In a further worrying sign for patient’s rights, the submission observed that “There seem to be no penalties for statutory bodies who fail to comply with the Code of Practice or the court’s guidance about authorising a deprivation of liberty in advance.”
The decisions of the court came under scrutiny earlier this month (DEC) when it emerged Italian mother Alessandra Pacchieri had a caesarean section performed against her wishes and that her daughter was later taken into care.
Cases can be very long-winded, in part because of delays with the Official Solicitor’s office, lawyers said. Victoria Butler-Cole, a barrister at 39 Essex Street who put together the submission on behalf of 12 leading lawyers working in the court, said: “It definitely does need speeding up, but the risk if you speed it up too much is that there won’t be a proper opportunity to look into the reality of a situation.”
The cost of applying to the court was also off-putting, according to lawyers, who said they had “examples of cases where people have decided not to apply to the Court for a decision because of the costs.” Reforms to legal aid - and complicated funding rules - have not made this any simpler, they said, explaining that inconsistencies “could result in a miscarriage of justice.”

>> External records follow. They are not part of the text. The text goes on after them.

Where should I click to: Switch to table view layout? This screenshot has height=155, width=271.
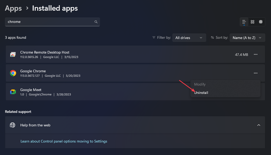coord(261,22)
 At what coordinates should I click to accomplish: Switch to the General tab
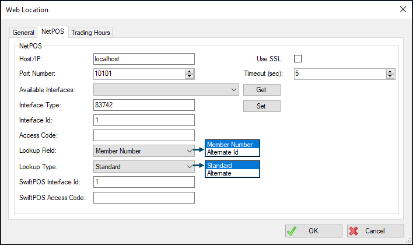[x=23, y=33]
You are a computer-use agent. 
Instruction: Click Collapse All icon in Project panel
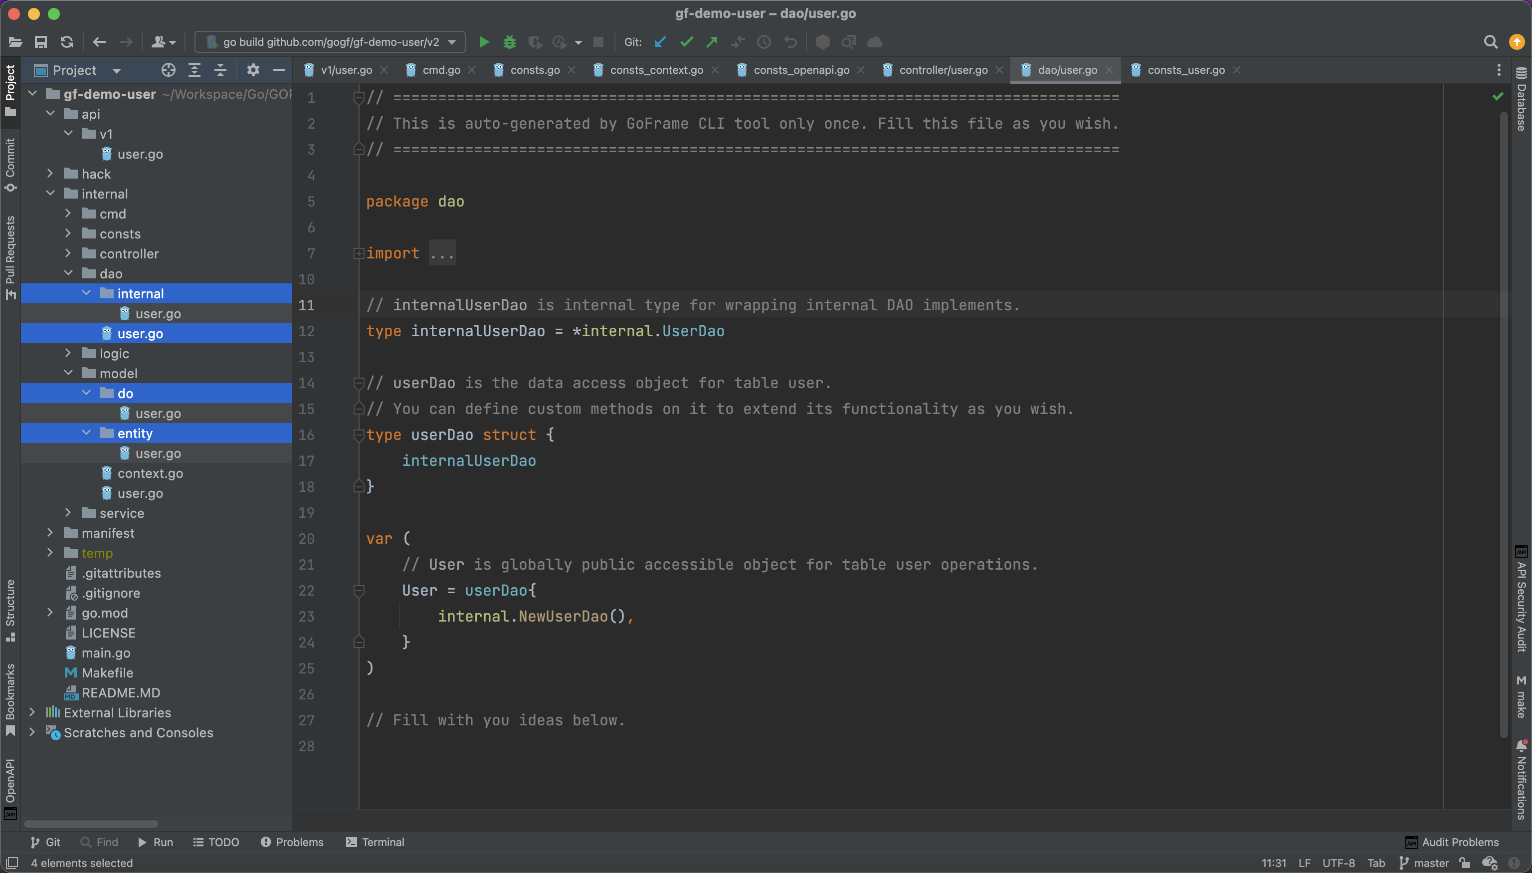(x=221, y=70)
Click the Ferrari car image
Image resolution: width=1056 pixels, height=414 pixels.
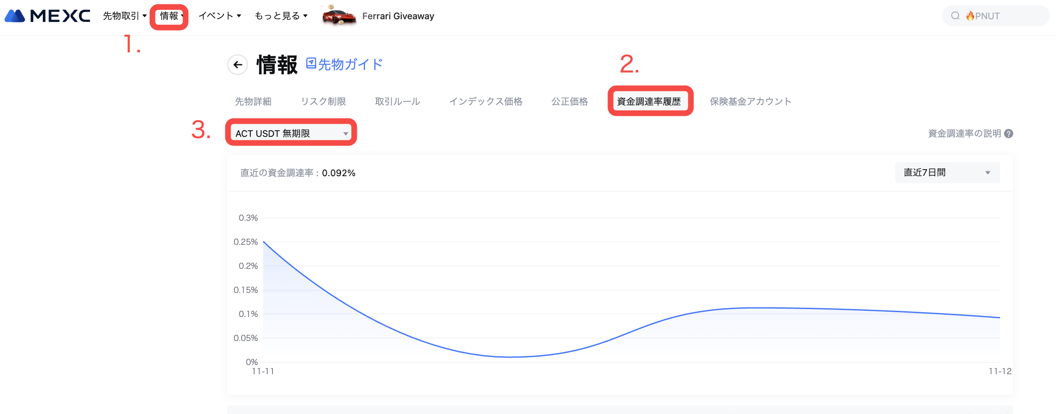click(x=338, y=16)
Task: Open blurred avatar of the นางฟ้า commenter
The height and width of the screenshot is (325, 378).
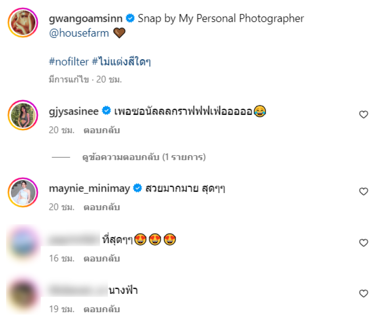Action: [23, 294]
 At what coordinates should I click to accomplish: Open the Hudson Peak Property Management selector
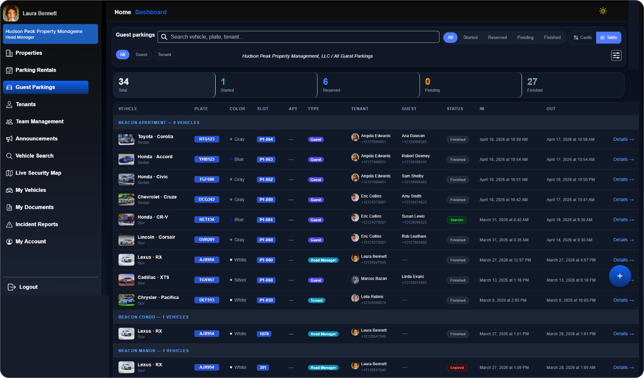click(x=50, y=34)
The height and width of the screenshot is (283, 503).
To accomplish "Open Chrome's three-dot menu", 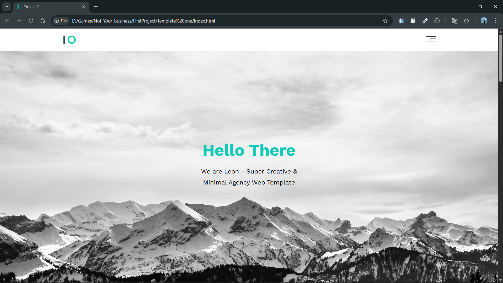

A Ministry of Justice spokesman said: “The Mental Capacity Act was created to protect the interests of some of the most vulnerable people in our society and we want to ensure it continues to fulfil that purpose. We are grateful to the Lords Select Committee for their ongoing work in this area and will give careful consideration to their final report and recommendations when they are published next year.”
A spokesman for the Judiciary said: “We await the findings and conclusions of the Lords' committee which will be considering these allegations and a wide range of evidence, including evidence taken from judges.”